=== Passage to read ===

* * *

The LP course gave me a marvellous boost, and I noticed fantastic improvement in a very short time. Some responses vanished the same day, while other patterns needed work over time. Fortunately, you are given six months close follow-up as part of the course, and you also receive a lot of support and learn a lot from being with the other course participants. This was pivotal in my process and progress.
My most important guideline now is joy. You can be clever in all sorts of ways, stop doing things that are not good for you, or keep practicing things that are useful. Eat healthy food, be positive, exercise, rest, aiming for perfection. However, I have found that my most powerful tool is to fill every day with as much joy as possible. Really focus on that, do it actively. I will write LOTS about this in the time ahead!
Wow, I am well!
So, I finally recovered. At the end of November 2017 I definitely felt that I had recovered. I was still somewhat reduced and far from in peak condition, but I noticed that a major change had taken place, a very noticeable change in my body. It struck me: “Wow, I am well!”
How did I know that I no longer had CFS/ME?
Because I felt a total peace in my body. I was no longer in any pain, and there was no adrenaline rush. Besides, my body had stopped sending out negative responses to activity. I could do whatever I wanted without getting ill afterwards. I was no longer punished for being active.
At last it was possible to exercise and become stronger. Slowly, but surely. This is where I am at today. I exercise, and it is going REALLY WELL! I am working full time again and can do whatever I want to do.

* * *

=== Dataset ===
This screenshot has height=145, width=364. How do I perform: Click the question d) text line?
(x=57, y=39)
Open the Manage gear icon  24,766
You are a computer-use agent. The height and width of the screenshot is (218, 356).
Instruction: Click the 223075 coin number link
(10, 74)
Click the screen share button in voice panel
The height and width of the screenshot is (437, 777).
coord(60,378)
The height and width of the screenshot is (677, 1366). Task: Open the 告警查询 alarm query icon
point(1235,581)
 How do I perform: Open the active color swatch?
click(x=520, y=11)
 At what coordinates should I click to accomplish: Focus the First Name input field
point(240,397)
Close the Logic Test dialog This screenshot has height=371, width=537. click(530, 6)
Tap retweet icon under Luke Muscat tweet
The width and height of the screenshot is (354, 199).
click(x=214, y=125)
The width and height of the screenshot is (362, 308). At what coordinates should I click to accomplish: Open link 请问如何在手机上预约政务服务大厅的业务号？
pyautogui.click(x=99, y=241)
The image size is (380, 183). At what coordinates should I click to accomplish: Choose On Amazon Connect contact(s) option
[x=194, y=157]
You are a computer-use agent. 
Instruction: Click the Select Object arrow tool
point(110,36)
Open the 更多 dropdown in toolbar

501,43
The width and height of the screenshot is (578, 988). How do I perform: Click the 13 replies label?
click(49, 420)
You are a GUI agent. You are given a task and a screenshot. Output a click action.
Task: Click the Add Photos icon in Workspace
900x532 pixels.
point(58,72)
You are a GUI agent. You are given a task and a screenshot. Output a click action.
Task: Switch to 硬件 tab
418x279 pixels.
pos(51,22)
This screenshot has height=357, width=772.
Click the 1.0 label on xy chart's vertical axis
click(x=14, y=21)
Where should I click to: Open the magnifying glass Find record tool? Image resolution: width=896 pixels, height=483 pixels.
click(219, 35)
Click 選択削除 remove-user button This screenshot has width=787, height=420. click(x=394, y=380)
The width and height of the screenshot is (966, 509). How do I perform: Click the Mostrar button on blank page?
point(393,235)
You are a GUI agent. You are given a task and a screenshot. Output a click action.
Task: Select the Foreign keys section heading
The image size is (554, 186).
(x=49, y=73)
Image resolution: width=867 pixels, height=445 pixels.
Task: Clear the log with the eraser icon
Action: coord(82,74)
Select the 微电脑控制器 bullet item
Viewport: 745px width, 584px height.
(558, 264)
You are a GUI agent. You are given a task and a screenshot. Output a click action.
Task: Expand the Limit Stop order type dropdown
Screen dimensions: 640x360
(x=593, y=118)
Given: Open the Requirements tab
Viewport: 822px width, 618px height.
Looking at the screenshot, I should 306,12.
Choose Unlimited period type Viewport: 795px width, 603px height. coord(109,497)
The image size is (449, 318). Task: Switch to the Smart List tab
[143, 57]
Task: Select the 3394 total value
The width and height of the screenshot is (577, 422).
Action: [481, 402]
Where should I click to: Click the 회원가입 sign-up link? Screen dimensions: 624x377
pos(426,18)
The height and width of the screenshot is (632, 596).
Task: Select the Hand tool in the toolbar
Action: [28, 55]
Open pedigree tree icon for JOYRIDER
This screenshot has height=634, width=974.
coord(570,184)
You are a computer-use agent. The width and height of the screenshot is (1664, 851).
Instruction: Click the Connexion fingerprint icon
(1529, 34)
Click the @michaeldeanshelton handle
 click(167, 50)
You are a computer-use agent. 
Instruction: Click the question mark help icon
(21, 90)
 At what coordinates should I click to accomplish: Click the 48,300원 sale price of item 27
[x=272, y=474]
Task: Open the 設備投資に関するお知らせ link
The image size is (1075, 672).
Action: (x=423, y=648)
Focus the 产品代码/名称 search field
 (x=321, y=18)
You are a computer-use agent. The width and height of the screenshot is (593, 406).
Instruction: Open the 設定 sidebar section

* * *

=== Your assignment ===
Reproduce the account of recovering from CFS/ME word for word, between "My most important" and "longer had CFS/ME?", inclusive. The listing has no connection to the account of recovering from CFS/ME.

=== Problem solution ===
My most important guideline now is joy. You can be clever in all sorts of ways, stop doing things that are not good for you, or keep practicing things that are useful. Eat healthy food, be positive, exercise, rest, aiming for perfection. However, I have found that my most powerful tool is to fill every day with as much joy as possible. Really focus on that, do it actively. I will write LOTS about this in the time ahead!
Wow, I am well!
So, I finally recovered. At the end of November 2017 I definitely felt that I had recovered. I was still somewhat reduced and far from in peak condition, but I noticed that a major change had taken place, a very noticeable change in my body. It struck me: “Wow, I am well!”
How did I know that I no longer had CFS/ME?